List every line in the data below that contains the string "will", copying each one in full. Letter case matters.

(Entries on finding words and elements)
-- Begin --

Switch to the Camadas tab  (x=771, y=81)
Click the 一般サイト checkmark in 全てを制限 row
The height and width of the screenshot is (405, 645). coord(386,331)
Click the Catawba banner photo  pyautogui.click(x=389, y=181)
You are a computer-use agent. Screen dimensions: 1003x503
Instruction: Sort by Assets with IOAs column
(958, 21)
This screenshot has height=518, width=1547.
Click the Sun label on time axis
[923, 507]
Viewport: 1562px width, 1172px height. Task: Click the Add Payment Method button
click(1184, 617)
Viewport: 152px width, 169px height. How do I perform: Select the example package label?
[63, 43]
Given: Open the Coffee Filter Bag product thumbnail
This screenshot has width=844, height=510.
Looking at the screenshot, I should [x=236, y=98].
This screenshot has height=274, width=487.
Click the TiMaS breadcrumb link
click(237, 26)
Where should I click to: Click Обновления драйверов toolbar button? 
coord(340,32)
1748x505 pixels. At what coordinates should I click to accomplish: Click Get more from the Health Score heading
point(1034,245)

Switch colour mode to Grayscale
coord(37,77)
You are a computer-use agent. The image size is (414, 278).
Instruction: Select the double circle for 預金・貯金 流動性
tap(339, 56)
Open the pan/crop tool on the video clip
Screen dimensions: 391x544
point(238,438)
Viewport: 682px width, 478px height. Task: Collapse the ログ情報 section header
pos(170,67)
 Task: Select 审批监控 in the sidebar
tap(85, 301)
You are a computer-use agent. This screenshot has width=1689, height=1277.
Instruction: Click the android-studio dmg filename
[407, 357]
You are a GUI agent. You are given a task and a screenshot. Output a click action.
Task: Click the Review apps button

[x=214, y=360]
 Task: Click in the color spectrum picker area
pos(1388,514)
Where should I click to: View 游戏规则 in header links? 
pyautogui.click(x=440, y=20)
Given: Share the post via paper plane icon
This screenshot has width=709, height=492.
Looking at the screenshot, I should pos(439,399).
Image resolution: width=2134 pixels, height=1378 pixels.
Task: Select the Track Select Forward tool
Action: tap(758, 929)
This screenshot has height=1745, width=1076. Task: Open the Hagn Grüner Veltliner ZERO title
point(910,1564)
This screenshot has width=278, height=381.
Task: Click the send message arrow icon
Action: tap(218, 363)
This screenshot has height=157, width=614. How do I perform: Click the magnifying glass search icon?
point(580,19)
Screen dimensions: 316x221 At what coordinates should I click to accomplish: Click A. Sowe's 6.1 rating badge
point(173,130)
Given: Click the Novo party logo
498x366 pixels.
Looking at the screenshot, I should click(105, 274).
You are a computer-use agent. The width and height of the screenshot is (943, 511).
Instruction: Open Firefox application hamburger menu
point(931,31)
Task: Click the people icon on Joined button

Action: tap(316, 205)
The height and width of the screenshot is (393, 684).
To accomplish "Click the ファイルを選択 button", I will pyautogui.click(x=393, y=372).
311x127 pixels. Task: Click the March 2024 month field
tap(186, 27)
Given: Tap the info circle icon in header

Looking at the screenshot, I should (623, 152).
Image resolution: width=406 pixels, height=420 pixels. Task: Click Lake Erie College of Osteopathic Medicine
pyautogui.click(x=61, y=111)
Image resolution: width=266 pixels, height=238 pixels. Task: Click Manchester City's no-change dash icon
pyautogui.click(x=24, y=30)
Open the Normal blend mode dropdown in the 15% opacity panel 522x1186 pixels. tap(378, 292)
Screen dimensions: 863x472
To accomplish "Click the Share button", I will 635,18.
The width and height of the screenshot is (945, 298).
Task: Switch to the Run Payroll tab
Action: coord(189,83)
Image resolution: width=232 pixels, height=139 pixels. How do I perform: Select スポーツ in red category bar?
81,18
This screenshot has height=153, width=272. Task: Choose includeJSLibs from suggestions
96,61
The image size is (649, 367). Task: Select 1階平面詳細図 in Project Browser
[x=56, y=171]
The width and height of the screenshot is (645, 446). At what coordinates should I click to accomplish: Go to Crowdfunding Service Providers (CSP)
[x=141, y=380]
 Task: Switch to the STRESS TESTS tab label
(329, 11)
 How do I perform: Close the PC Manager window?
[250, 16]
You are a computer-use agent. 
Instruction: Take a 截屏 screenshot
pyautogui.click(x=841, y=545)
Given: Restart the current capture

-- End --

* FULL SOLUTION *
To accomplish "Click the ファイルを選択 button", I will pyautogui.click(x=393, y=372).
To accomplish "Click the Share button", I will 635,18.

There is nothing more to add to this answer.